Episode 20 – Rebecca Ingber on Legally Sliding into War

In this episode I speak with Rebecca Ingber, Professor of Law at Yeshiva University’s Cardozo School of Law, and formerly a lawyer in the Office of Legal Advisor in the U.S. Department of State. We discuss a recent essay in which Rebecca examines how international and domestic law operate together to facilitate the incremental moves by which the U.S. initiates, expands, and extends armed conflicts. The process involves legal justifications and rationales for each step towards war, with legal interpretations that, while made in good faith, are often strained and even beyond the pale. What is more, Congress and the courts tend to look to the international law principles as limitations on executive branch conduct, but then there is little check on how the executive branch lawyers interpret and expands such principles — and all of this focus on legal justification displaces a necessary and deeper policy analysis of the reasons for engaging in armed conflict. In exploring these issues, we also talk about whether legal scholars are fulfilling their role of keeping the government honest in its interpretation of international law, where exactly within the government such decisions get made, and why and how different areas of law get conflated and confused in the justifications for war!

Materials:

– “Legally Sliding Into War,” Just Security, Mar. 15, 2021.

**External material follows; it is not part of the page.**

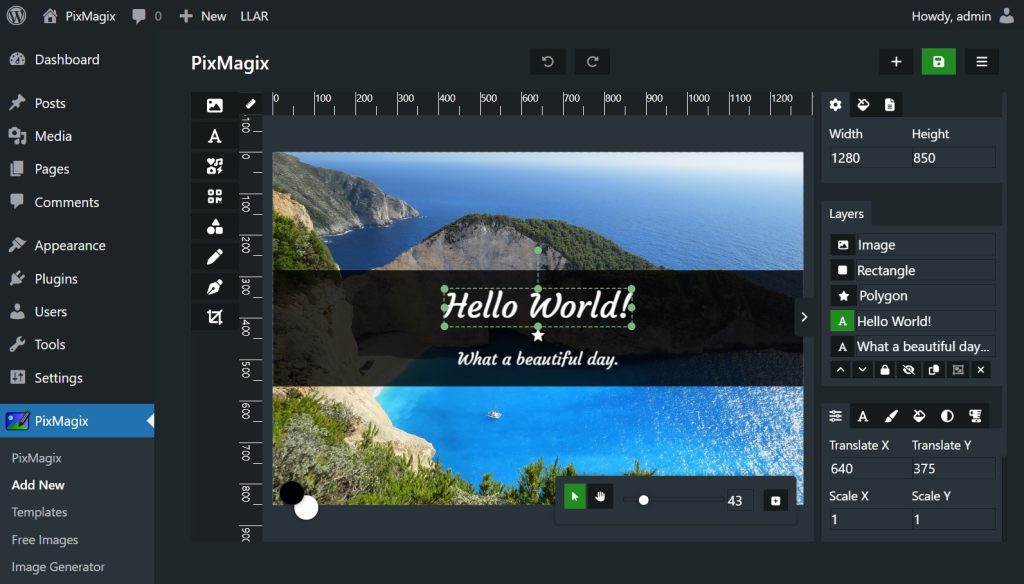Switch to the Hand tool's neighboring arrow selection tool
This screenshot has width=1024, height=584.
(575, 500)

– “International Law as Executive Power,” 57 Harvard Int’l Law J. (2016).

Recommended Reading:

– David Luban, “Complicity and Lesser Evils: A Tale of Two Lawyers,” Georgetown J. Legal Ethics, (forthcoming, 2021).

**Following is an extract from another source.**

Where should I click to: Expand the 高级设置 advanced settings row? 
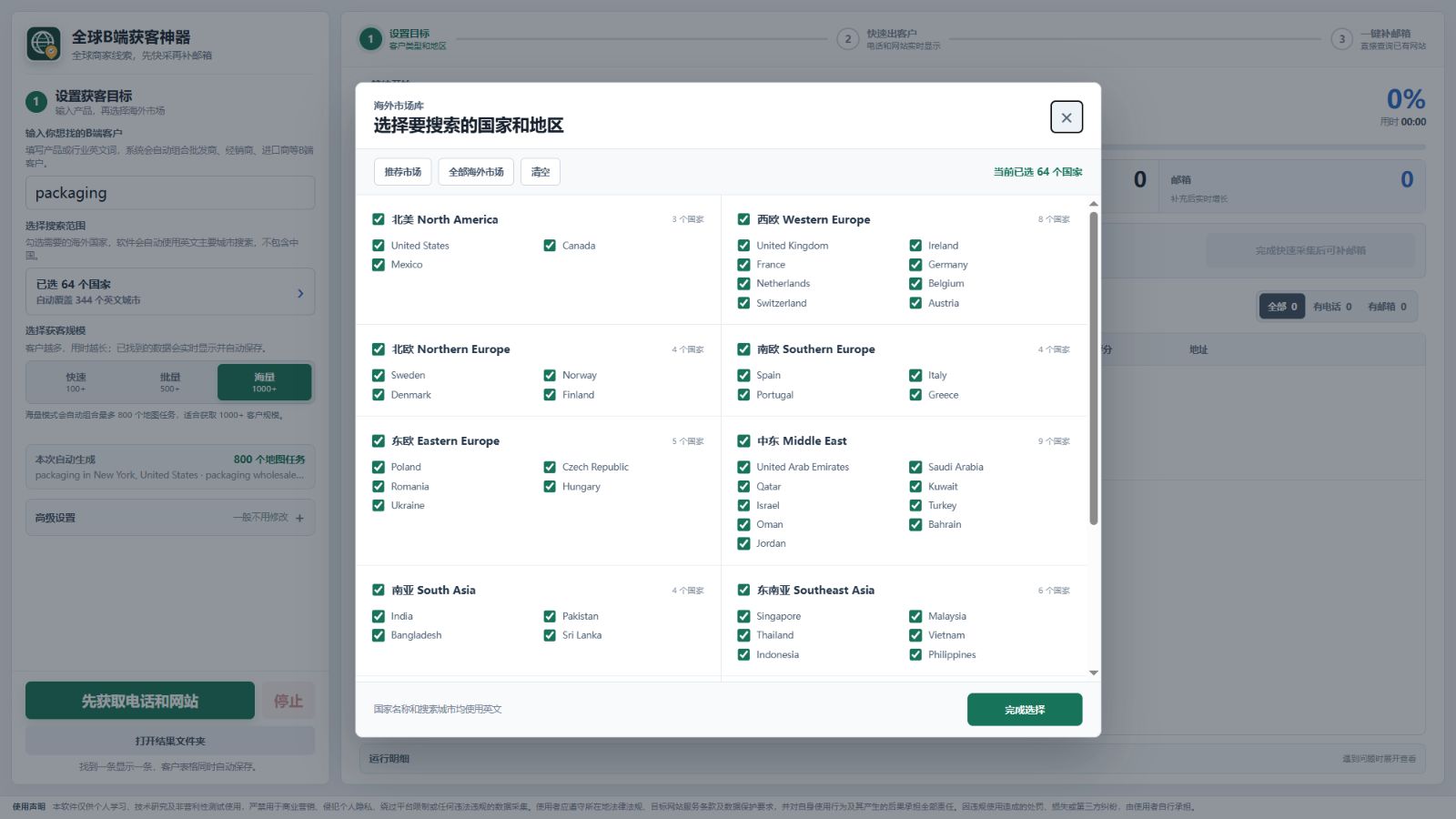tap(170, 518)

– Monica Hakimi, “The Jus ad Bellum‘s Regulatory Form,” 112 American J. Int’l L. 151 (2018) [See Episode 6!].

– E. M. Forester, The Machine Stops (1909).

Episode 17 – Nessa Interviews Martin on Climate Change and the Jus ad Bellum Regime

In this episode, I relinquish the hosting to  Jasmin Johrun Nessa of Liverpool University Law School, and she interviews me on my recent work on how the climate change crisis may implicate the jus ad bellum regime. Jasmin is finishing up her doctorate on the doctrine of self-defense in jus ad bellum, and teaching international law among other things, at Liverpool Law School. She is also a co-general editor of the Journal on the Use of Force and International Law’s “Digest of State Practice.” We discuss my recent article on the climate change crisis and the jus ad bellum regime, in which I argue that as the climate change crisis deepens, and not only the consequences but the causes of climate change are viewed as threats to both national security and international peace and security, there will be pressure to relax the jus ad bellum regime to allow for the threat or use of force against “climate rogue states.” This will include a relaxation of the conditions for permissible self-defense, as we have seen in response to other novel threats, and pressure for a new exception to the prohibition on the use of force, along the lines of humanitarian intervention. I suggest that these arguments will be persuasive but dangerous, not only increasing the likelihood and incidence of war, but also being counterproductive to the climate change crisis effort itself — and so we must begin to discuss the issues now, and contemplate how to resist such developments, before the pressure mounts.

Materials:

– “Atmospheric Intervention: The Climate Change Crisis and the Jus ad Bellum Regime,” 45 Columbia Journal of Environmental Law 331 (2020).

Recommended Reading:

– Oona Hathaway and Scott Shapiro, The Internationalists: How a Radical Plan to Outlaw War Remade the World (2017).

– John Fabian Witt, Lincoln’s Code: The Laws of War in American History (2012).

– Ray Moore and Donald Robinson, Partners for Democracy: Crafting the New Japanese State Under MacArthur (2002).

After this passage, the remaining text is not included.